■ Problem 1: From the article on ice crystallization, reproduce word for word the passage that begins with the words containing "Making ice requires" and ends with "bit of bacteria.".
■ Problem 2: Go on with the article about ice nucleation, picking up right after its final sentence.

Delve into the puzzle of ice crystallization and uncover its secrets

July 5, 2024
Above: A screen capture from a slow-motion movie covers mere nanoseconds — when water is tuned to a critical point called the liquid-liquid transition.

Making ice requires more than subzero temperatures. The unpredictable process takes microscopic scaffolding, random jiggling and often a little bit of bacteria.

We learn in grade school that water freezes at zero degrees Celsius, but that’s seldom true. In clouds, scientists have found supercooled water droplets as chilly as minus 40 C, and in a lab in 2014, they cooled water to a staggering minus 46 C before it froze. You can supercool water at home: Throw a bottle of distilled water in your freezer, and it’s unlikely to crystallize until you shake it.

Freezing usually doesn’t happen right at zero degrees for much the same reason that backyard wood piles don’t spontaneously combust. To get started, fire needs a spark. And ice needs a nucleus — a seed of ice around which more and more water molecules arrange themselves into a crystal structure.

Valeria Molinero, a physical chemist at the University of Utah, builds computer simulations of water to study ice nucleation.

The formation of these seeds is called ice nucleation. Nucleation is so slow for pure water at zero degrees that it might as well not happen at all. But in nature, impurities provide surfaces for nucleation, and these impurities can drastically change how quickly and at what temperature ice forms.

■ Supplied material:
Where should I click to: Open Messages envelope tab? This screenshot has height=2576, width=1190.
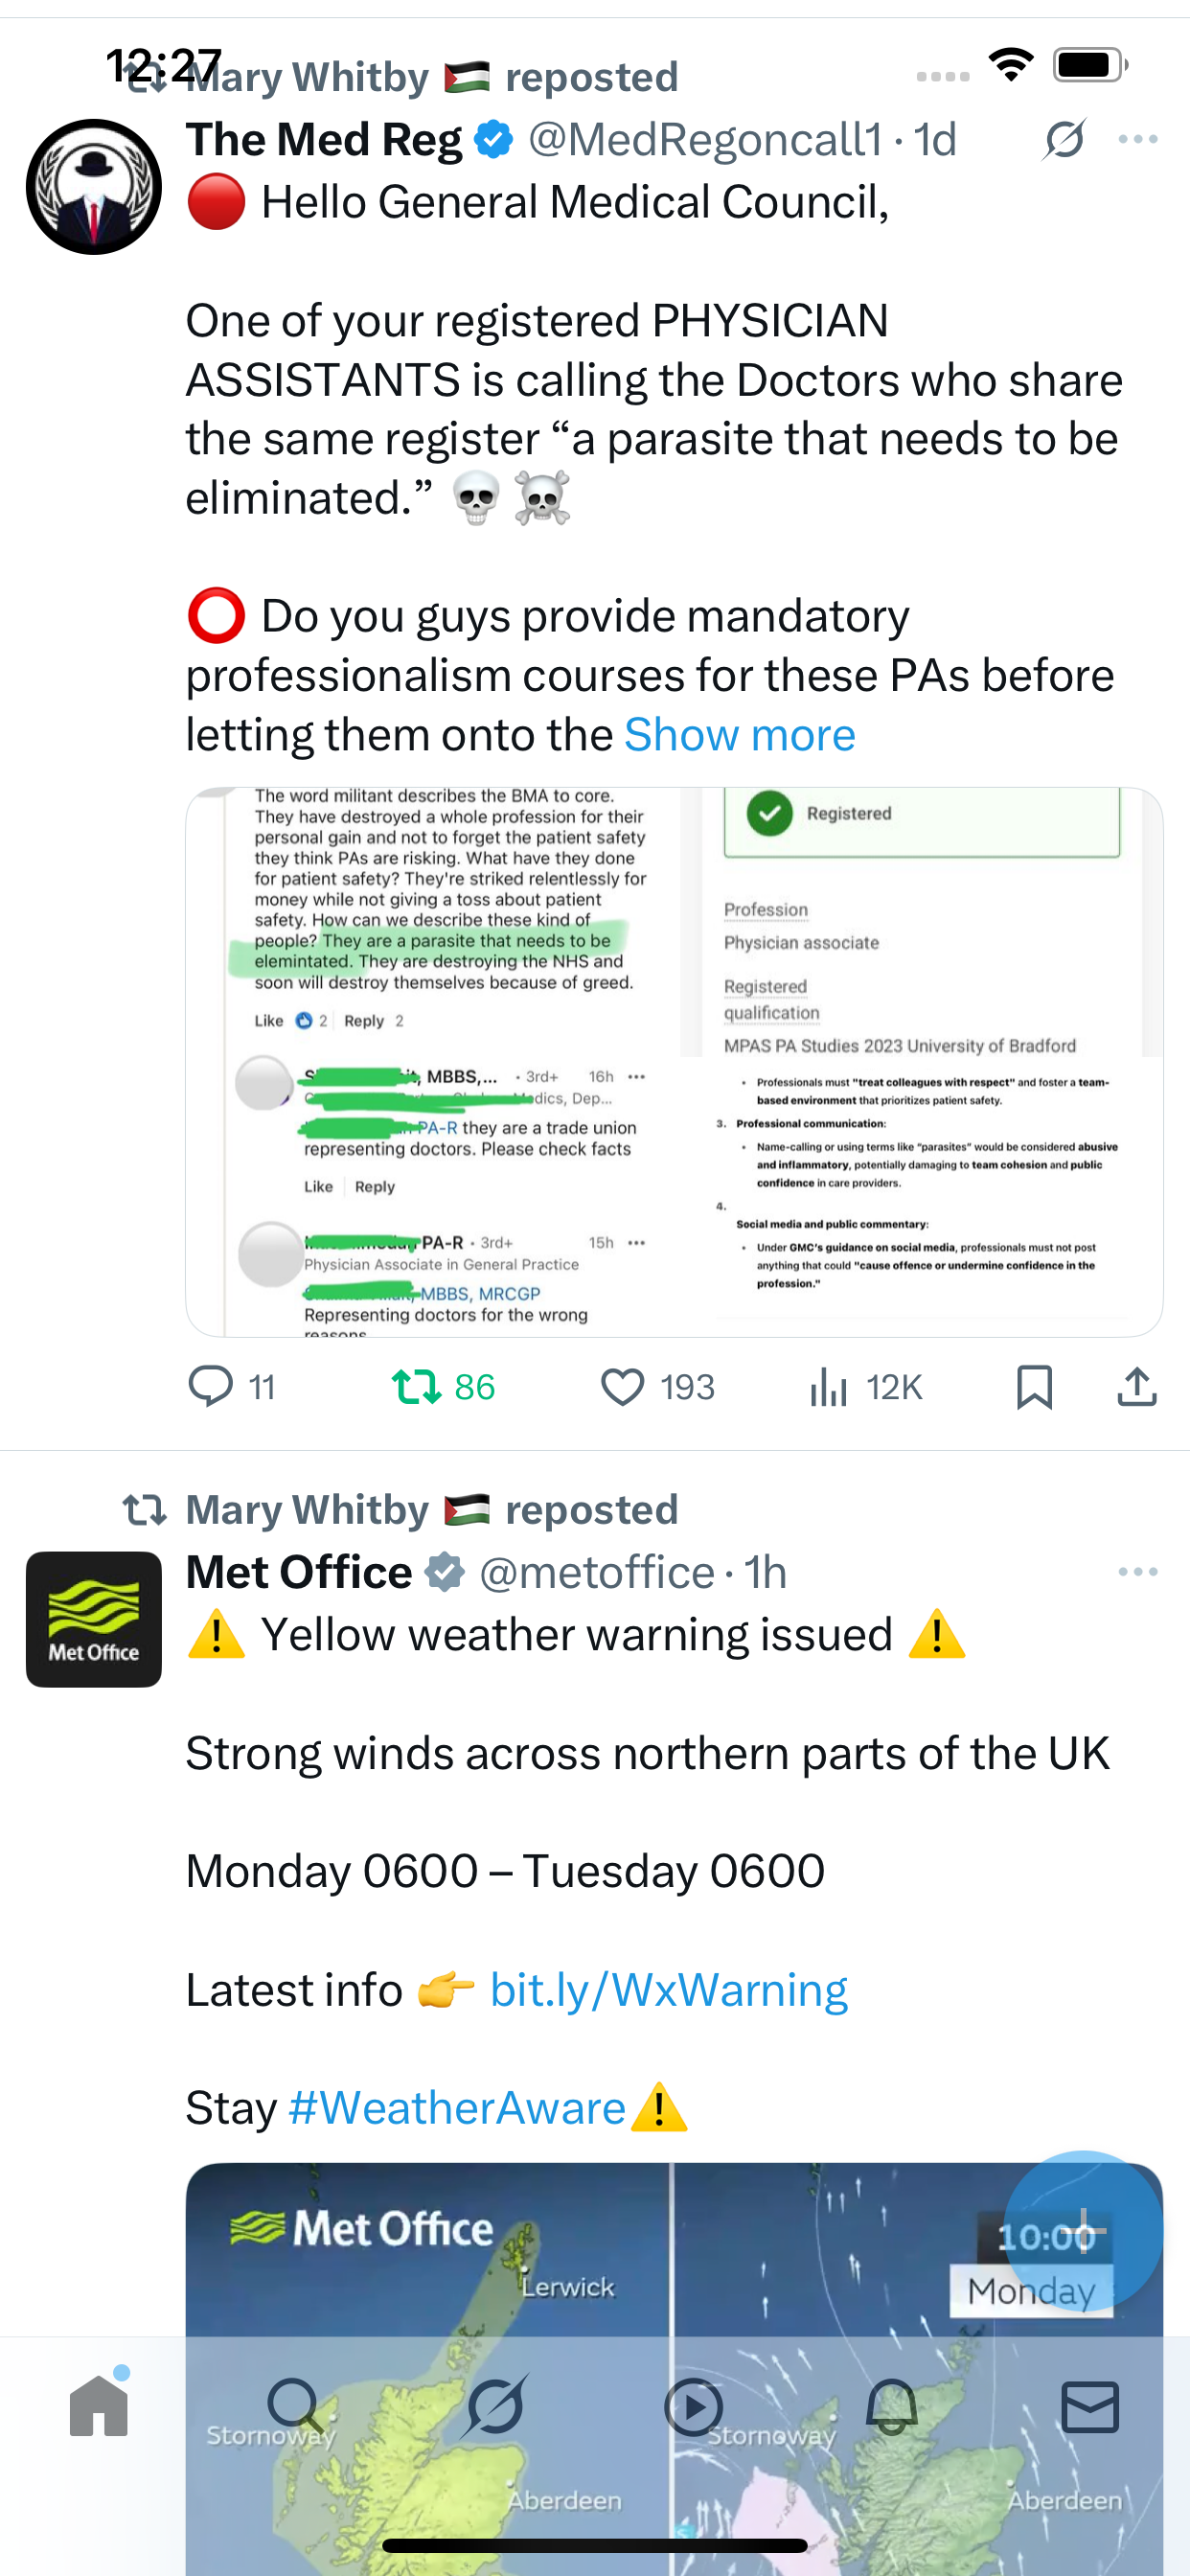click(x=1090, y=2407)
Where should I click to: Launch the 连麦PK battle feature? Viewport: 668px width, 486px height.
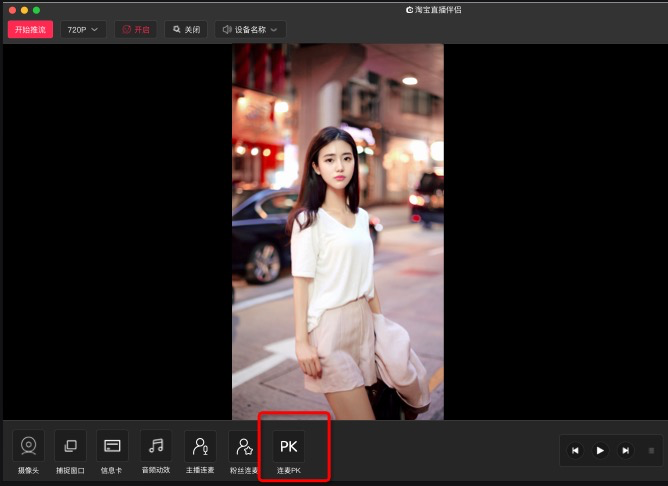click(x=288, y=446)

■ Output 1:
Making ice requires more than subzero temperatures. The unpredictable process takes microscopic scaffolding, random jiggling and often a little bit of bacteria.

■ Output 2:
For a process that’s anything but exotic, ice nucleation remains surprisingly mysterious. Chemists can’t reliably predict the effect of a given impurity or surface, let alone design one to hinder or promote ice formation. But they’re chipping away at the problem. They’re building computer models that can accurately simulate water’s behavior, and they’re looking to nature for clues — proteins made by bacteria and fungi are the best ice makers scientists know of.

Understanding how ice forms is more than an academic exercise. Motes of material create ice seeds in clouds, which lead to most of the precipitation that falls to Earth as snow and rain. Several dry Western states use ice-nucleating materials to promote precipitation, and U.S. government agencies including the National Oceanic and Atmospheric Administration and the Air Force have experimented with ice nucleation for drought relief or as a war tactic. (Perhaps snowstorms could waylay the enemy.) And in some countries, hail-fighting planes dust clouds with silver iodide, a substance that helps small droplets to freeze, hindering the growth of large hailstones.

But there’s still much to learn. “Everyone agrees that ice forms,” said Valeria Molinero, a physical chemist at the University of Utah who builds computer simulations of water. “After that, there are questions.”